Date of Award


Document Type

Campus Access Dissertation

Degree Name

Doctor of Philosophy (PhD)


Public Policy

First Advisor

Darren Kew

Second Advisor

Donna Haig Friedman

Third Advisor

Ann Withorn


Just like the Babylonian confusion narrated in the book of Genesis in the old Bible, colonialism and apartheid South Africa confounded and divided Namibians along racial and ethnic lines. In reverse, the South West Africa People’s Organization-led government (SWAPO) introduced the policy of national reconciliation to reconcile and unify Namibia under ‘One Namibia-one nation’ at the dawn of independence in 1990. Understandably, this distinction is important for post-independent Namibia because colonialism (and the subsequent national liberation struggle) was a man-made disaster which destroyed Namibia’s societal and moral fabric through geographical, economic, political, gender, and social/cultural segregation and division.
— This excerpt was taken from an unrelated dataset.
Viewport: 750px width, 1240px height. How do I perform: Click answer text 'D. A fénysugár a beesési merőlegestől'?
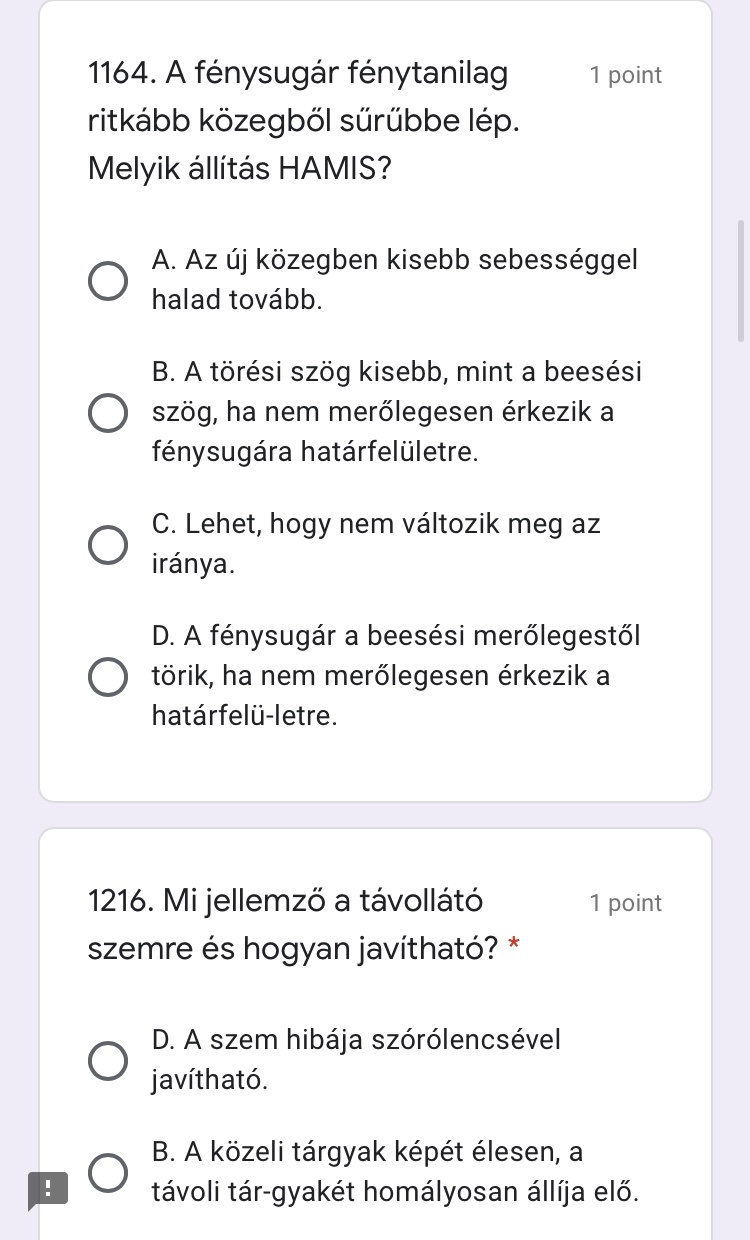[396, 636]
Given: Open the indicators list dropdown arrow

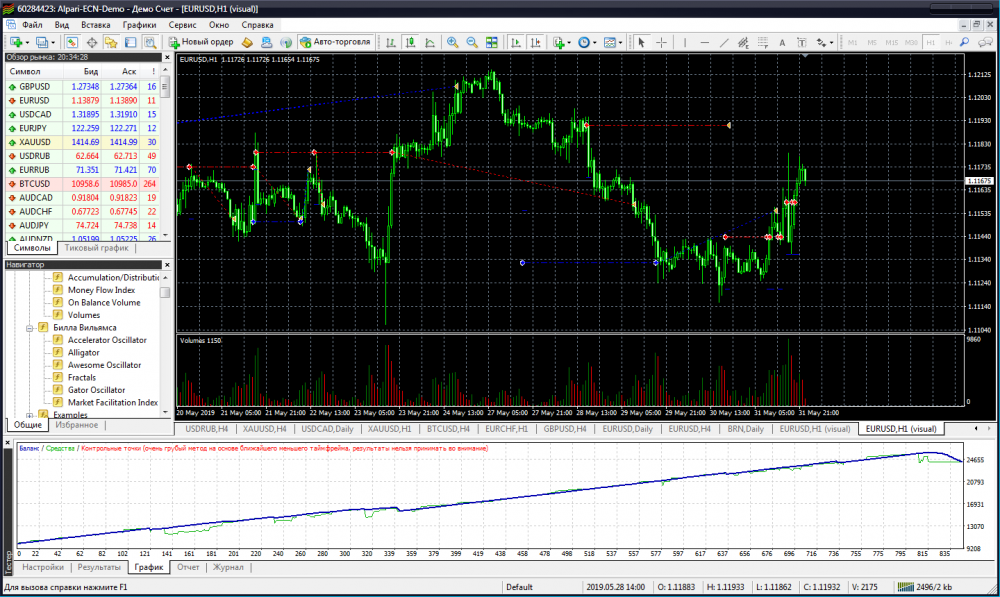Looking at the screenshot, I should 569,43.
This qualitative study explored the significance of the Namibian reconciliation process in the lives of the citizens, and related their experiences to the country’s ongoing nation building process of ‘One Namibia-one nation’. Through interviews, ethnographical observation, review of secondary data and Southern Africa regional comparisons, the study revealed that reconciliation, like all things political, is also an interest-driven process that is susceptible to manipulation. Therefore the findings of this study suggest that the reconciliation process in Namibia has been inherently driven by political interests. If colonialism and the apartheid regime of South Africa used Namibia’s ethnic and racial diversity to divide and rule, post-independent Namibia’s policy of national reconciliation is inadvertently serving as a tool to control politics. Similar to the ruling ZANU-PF in Zimbabwe and the ANC in South Africa’s glorification of the liberation struggle, the ruling party SWAPO (as liberation struggle victors) seems to have been dictating the terms of the reconciliation process by demanding loyalty from citizens, squashing public debate about the past, and therefore imposing a code of silence as a condition for peace and stability in Namibia. Consequently, the study concluded that Namibia has a cult-like reconciliation (with its script of a single nationhood) discourse, which does not only treat reconciliation as an end (as opposed to viewing it as a means to an end), but also fixes the meaning of national identity to the exclusion of other alternative modes of identifications and interpretation.